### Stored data
· · · ·

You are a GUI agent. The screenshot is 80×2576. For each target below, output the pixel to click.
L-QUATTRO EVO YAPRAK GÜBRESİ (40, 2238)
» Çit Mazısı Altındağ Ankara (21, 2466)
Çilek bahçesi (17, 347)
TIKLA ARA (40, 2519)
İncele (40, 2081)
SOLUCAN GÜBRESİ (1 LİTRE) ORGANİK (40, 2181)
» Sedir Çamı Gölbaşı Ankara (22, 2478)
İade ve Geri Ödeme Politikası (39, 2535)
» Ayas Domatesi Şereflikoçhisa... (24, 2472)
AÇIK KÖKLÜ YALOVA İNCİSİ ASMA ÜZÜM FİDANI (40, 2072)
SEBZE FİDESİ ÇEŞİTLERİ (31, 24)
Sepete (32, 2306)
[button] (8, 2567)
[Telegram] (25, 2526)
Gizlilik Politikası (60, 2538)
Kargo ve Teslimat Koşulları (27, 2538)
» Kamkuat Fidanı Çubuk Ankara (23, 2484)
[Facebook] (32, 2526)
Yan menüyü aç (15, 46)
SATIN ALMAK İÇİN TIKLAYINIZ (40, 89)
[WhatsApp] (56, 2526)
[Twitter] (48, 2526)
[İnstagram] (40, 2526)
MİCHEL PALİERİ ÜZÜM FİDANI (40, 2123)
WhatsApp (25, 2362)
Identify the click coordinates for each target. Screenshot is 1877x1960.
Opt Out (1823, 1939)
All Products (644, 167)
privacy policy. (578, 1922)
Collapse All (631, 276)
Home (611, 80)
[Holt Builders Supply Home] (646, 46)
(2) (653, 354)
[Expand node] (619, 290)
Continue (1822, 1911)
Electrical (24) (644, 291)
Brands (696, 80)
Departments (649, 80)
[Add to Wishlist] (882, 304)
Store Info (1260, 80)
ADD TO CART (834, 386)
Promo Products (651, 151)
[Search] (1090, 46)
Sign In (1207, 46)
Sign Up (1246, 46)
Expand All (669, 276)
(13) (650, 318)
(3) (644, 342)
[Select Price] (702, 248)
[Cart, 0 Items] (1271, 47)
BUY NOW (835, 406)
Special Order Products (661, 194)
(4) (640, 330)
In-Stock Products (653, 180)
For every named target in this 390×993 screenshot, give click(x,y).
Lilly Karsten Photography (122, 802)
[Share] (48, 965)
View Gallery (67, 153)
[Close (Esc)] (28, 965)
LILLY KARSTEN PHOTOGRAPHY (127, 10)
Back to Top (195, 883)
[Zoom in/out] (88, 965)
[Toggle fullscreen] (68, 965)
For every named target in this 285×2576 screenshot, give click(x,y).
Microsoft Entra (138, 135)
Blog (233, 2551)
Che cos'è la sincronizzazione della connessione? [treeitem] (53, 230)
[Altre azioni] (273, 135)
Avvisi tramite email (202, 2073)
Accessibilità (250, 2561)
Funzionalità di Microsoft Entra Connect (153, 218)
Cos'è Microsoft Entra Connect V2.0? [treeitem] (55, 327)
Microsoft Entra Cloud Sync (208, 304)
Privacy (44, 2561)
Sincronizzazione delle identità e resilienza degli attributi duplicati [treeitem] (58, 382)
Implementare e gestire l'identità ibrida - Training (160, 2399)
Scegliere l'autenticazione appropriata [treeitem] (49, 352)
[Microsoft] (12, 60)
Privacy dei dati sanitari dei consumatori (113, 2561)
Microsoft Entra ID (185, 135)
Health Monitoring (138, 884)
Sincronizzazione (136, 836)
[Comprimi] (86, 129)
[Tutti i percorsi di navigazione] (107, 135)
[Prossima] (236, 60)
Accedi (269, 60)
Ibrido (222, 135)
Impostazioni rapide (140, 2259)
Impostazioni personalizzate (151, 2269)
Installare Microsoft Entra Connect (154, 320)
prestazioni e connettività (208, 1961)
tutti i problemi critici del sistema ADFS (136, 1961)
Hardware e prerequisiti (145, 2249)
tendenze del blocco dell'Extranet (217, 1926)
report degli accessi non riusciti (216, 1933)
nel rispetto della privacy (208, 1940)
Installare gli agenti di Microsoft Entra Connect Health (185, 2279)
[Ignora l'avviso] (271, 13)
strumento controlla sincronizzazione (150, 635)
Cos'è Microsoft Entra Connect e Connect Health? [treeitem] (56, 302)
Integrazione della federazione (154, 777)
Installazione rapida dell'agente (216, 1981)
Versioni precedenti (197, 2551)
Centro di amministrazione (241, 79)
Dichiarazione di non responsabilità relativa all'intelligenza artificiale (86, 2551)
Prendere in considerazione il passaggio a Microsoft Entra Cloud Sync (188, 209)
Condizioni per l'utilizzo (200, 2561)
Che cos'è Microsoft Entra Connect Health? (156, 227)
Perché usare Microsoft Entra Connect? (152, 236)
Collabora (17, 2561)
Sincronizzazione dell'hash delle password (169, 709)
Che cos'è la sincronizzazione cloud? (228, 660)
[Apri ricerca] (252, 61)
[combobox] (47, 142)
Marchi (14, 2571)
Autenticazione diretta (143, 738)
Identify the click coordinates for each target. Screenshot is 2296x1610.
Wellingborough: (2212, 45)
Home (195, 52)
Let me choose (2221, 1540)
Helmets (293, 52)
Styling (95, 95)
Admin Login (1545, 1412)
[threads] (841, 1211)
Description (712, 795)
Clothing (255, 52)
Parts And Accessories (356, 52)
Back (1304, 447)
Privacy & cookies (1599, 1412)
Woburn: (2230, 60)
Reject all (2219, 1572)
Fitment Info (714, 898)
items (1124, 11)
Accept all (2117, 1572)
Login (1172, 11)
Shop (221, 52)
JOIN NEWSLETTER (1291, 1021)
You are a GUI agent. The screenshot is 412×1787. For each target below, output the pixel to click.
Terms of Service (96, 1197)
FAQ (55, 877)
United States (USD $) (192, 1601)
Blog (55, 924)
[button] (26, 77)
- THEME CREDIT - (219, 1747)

· · · ·

### PROBLEM TO SOLVE
Looking at the entries above, say how many lines hold the word "this". Offer no other text.

### RESPONSE BOX
2